REQUIREMENT
The data below is to be written out exactly, with no pictures.

STORED DATA
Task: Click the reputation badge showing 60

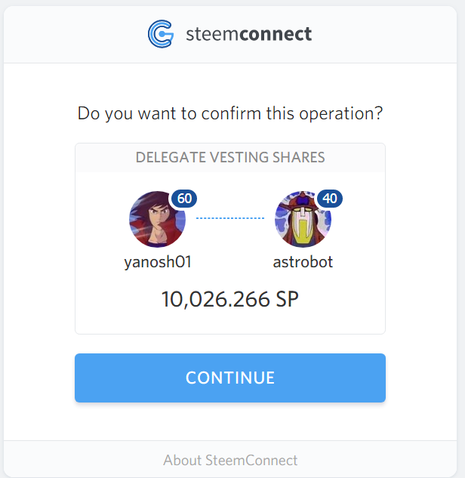Action: (x=184, y=199)
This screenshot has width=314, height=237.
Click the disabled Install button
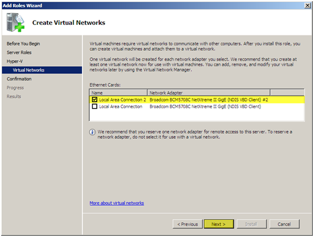coord(251,224)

ANSWER FOR THE TASK
Task: Click the reputation badge showing 60

Action: (x=184, y=199)
This screenshot has width=314, height=237.
Click the disabled Install button
coord(251,224)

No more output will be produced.